Malo always hated it when I cried. He was like one of these good friends that love you dearly, and yet can’t find anything to say when you’re sad, so they pat you on the back, and take you to fix their car. To be fair, by all accounts, Malo was a mean bastard, and that’s what I liked about him. He would hide in the houses I would built for him with whatever box laid around, and wait for a good opportunity to attack me. Often, when I was working on the computer, he would climb the chair and bite me in the neck. He didn’t like most strangers and made a point they knew it by the time they left. He had a talent for disappearing acts, which was impressive considering he lived in a minimalistically furnished appartement. Once, a couple of friends had to drive him from one corner of France to the other during two days, which he spent, I was told, trying to claw off their hands.

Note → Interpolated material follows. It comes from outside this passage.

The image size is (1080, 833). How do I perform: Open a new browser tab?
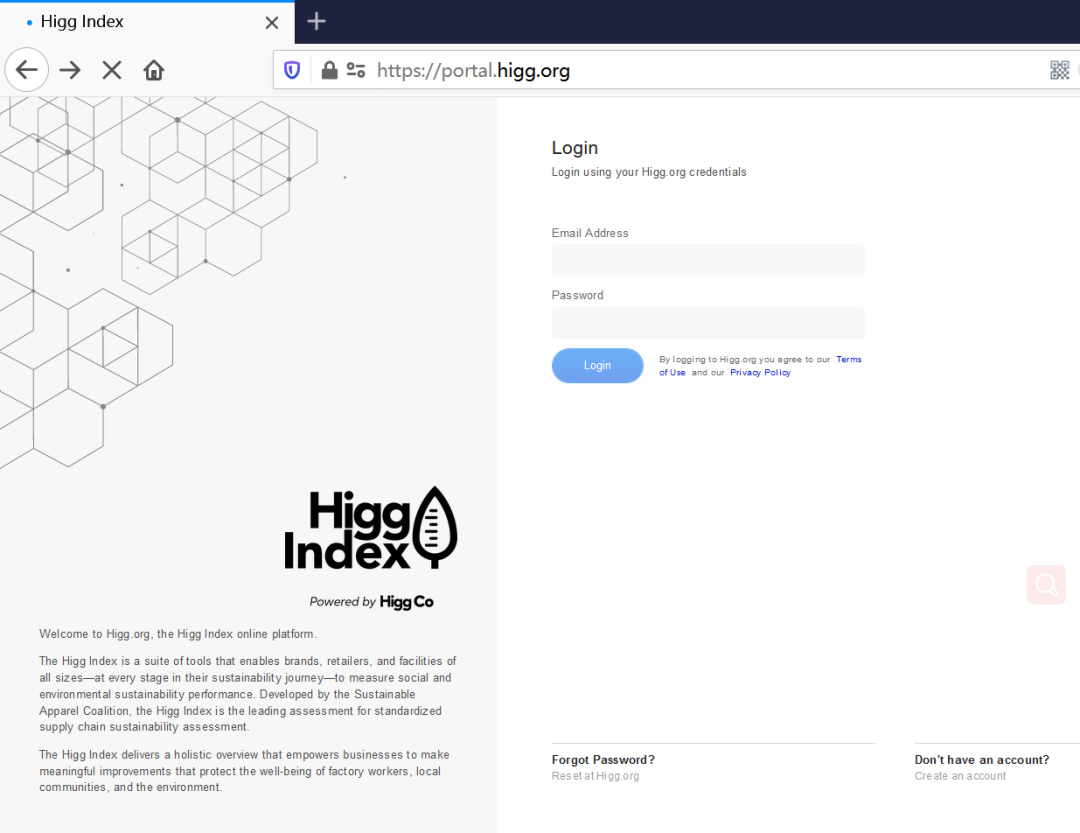pos(316,21)
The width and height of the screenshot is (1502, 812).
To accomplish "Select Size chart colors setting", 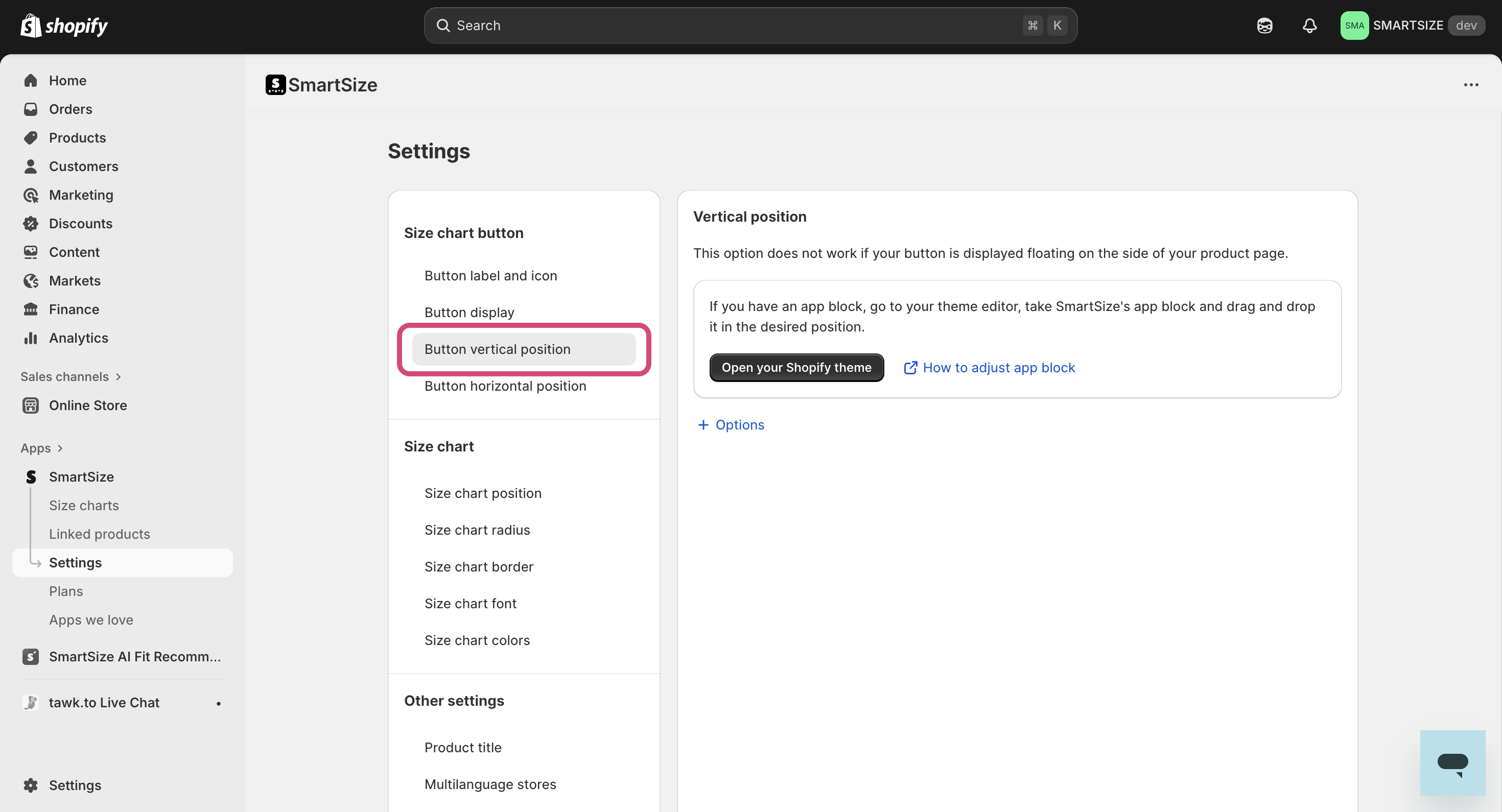I will point(477,640).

At first, I was puzzled by this violence of which I would later grow so fond. It came as a surprise, as he was given to the friend with whom I was living at the time by a nice family, who had assured her they were sad to part with him, but that they had to, since their little girl had developed some king of asthma. They had called him Marcel, which, when I think back, was already quite suspicious, and described him as a nice, gentle cat, but not very active. He was, in fact, a young, muscular, traditional Siamese, who almost certainly would have enjoyed leather jackets, loud rock music, and vigorous confrontation with the police. After he started endearing himself to us with a few attempted murders, we asked his first vet if perhaps there was something we were doing wrong with him, to which she replied he was simply spirited and we should try to entertain him with paper balls.

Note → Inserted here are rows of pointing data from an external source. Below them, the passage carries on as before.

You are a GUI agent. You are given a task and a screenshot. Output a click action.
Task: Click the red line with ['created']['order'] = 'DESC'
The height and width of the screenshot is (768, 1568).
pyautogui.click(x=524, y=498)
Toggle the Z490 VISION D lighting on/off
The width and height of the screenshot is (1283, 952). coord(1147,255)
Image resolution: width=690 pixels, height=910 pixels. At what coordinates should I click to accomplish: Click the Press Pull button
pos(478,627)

Malo obviously preferred human flesh to paper. To be fair, he also liked plants quite a lot, and it was a crucial mistake to leave a bag of fresh vegetables unattended by his side, as it would almost certainly mean waking up next morning in his vomit. With that, he was posh and drank only running water, a so-called primal instinct, according to his vet, that preserved him from the dangers of stagnant pools, but which led to the buying of rather complex machines, paralleled only by the fountains of Versailles. Finding the right fountain turned out to be a bit of challenge, as Malo also enjoyed, it appeared, thermal therapy and basic engineering, and would either bath in the running water or skillfully put the thing appart, when I was asleep.

Blood-crazed yet indoor-trained as he was, he thought he could easily get the upper hand on a herring gull, a sweet delusion I never tried to fight in him, when, ready to jump, he would watch them fly by the window. I could have reminded him of the many times he had fallen of a chair sleeping, or of the several occasions his toy mouse had evaded capture, but eventually I found it sweet he didn’t know how easily the average gull would rip his intestine out. I often wondered since then if he would have retained his naive psychopathy growing older, or if he would have traded his cocaine stash and bad habits for a suburb pillow, and a membership in a right-wing bookclub.

Malo did certainly give new depths to the Malo Song in Britten’s Turn of the Screw. With that, he was also very sweet, which led me to theorize his split personality. Maybe he had ingested some strange and dangerous potion in his unknown youth, or maybe he had just decided, long ago, to go off his meds and enjoy a life full of surprises. Still, every day, he would wait for me to come back from work at the door, and jump on my knees as I sat down, with no interest for food or anything else than a good, long hug. It is true that in the morning also, he liked to be hugged, which he often demonstrated by expediently cleaning the nightstand. When he wanted to play, he would bring his toy to my feet, a doglike behavior often found in Siamese cats. When I wanted to play, he would also indulge me.

He left me with a small scar on my upper lip, better reflexes, and fond memories. His life was short, but, as Achilles, he made his ennemies in battle remember him.